_DATA FOR THIS EXERCISE_
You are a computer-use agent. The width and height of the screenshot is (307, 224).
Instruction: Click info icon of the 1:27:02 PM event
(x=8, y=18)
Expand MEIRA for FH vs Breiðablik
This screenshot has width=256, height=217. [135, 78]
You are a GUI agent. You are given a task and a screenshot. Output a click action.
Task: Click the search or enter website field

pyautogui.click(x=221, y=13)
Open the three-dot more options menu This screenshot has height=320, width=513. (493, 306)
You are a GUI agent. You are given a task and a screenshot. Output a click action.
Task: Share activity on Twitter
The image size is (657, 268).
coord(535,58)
==
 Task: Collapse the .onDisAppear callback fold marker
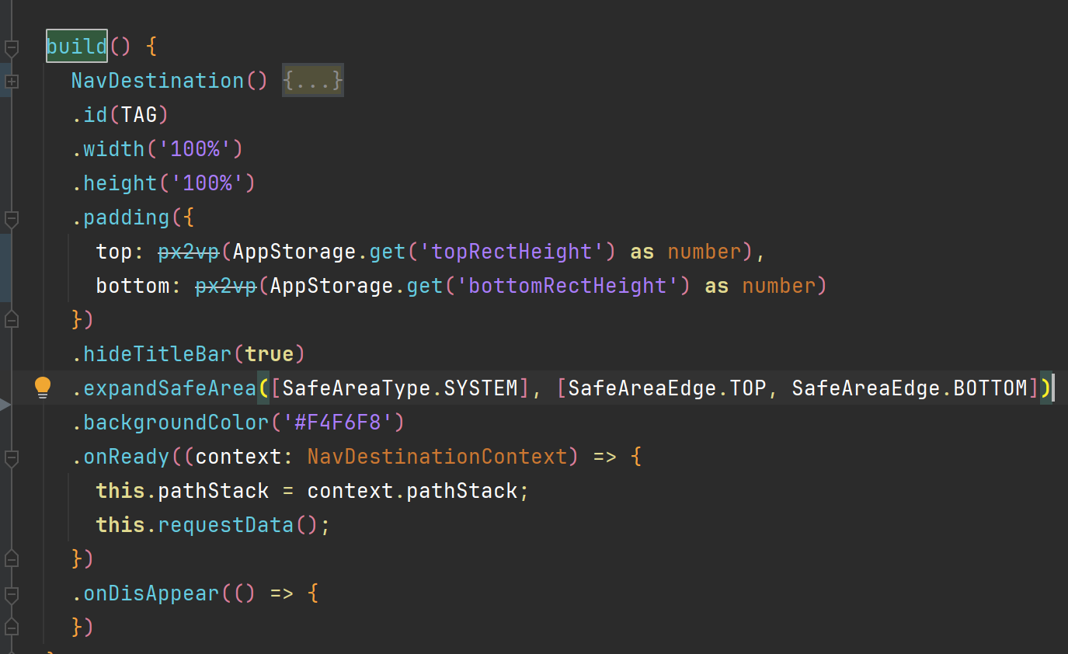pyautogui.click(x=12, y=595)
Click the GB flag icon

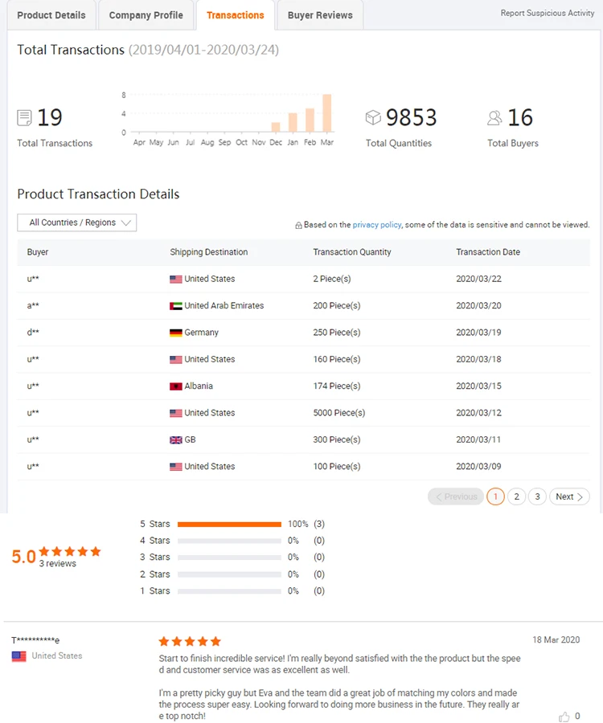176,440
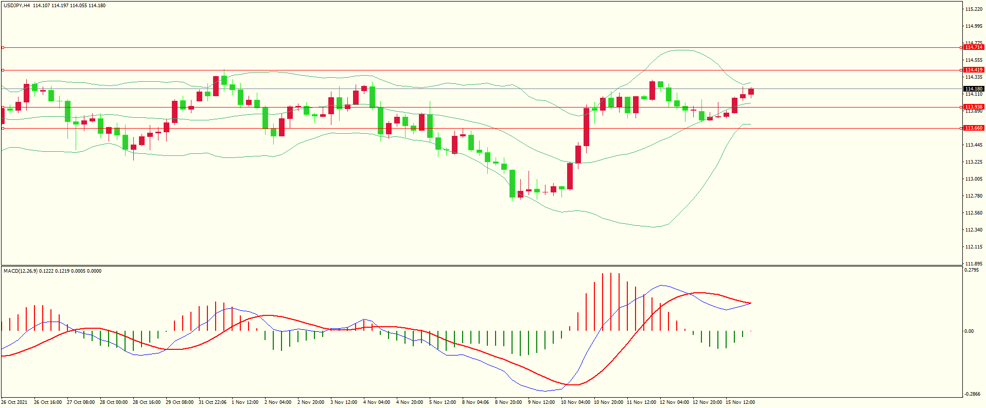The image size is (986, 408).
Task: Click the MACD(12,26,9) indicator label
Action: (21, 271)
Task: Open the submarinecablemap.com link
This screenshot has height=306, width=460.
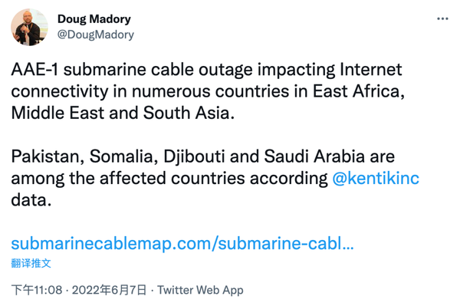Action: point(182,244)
---
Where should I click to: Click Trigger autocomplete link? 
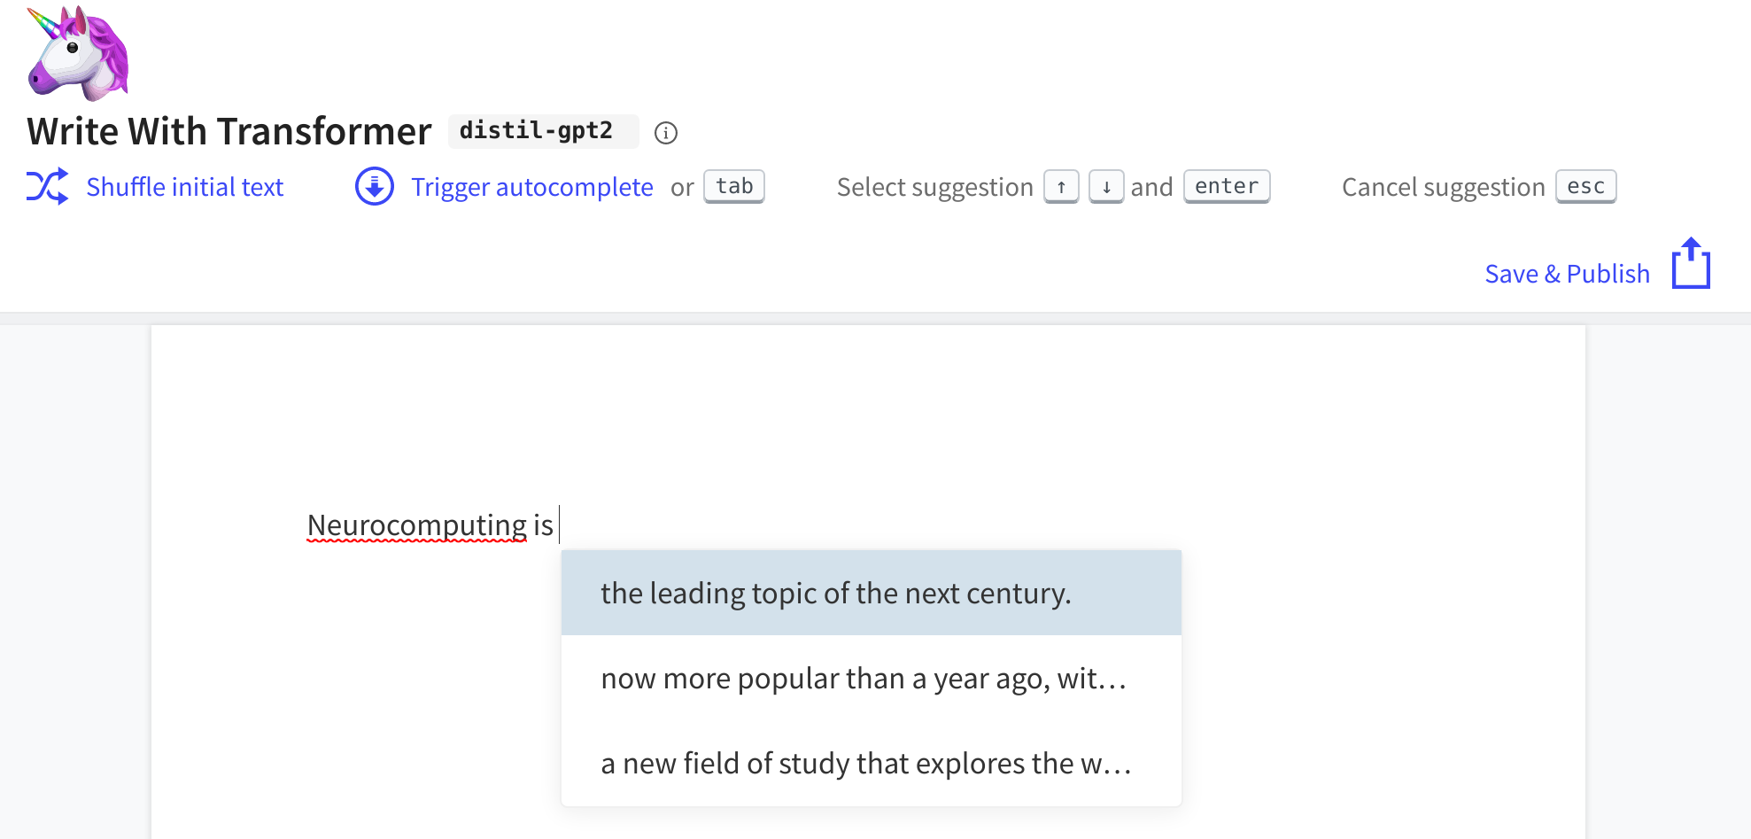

_TO DO_
Give the number of lines in the entries that hold the string "link", and add nothing else.

_YOUR RESPONSE_
2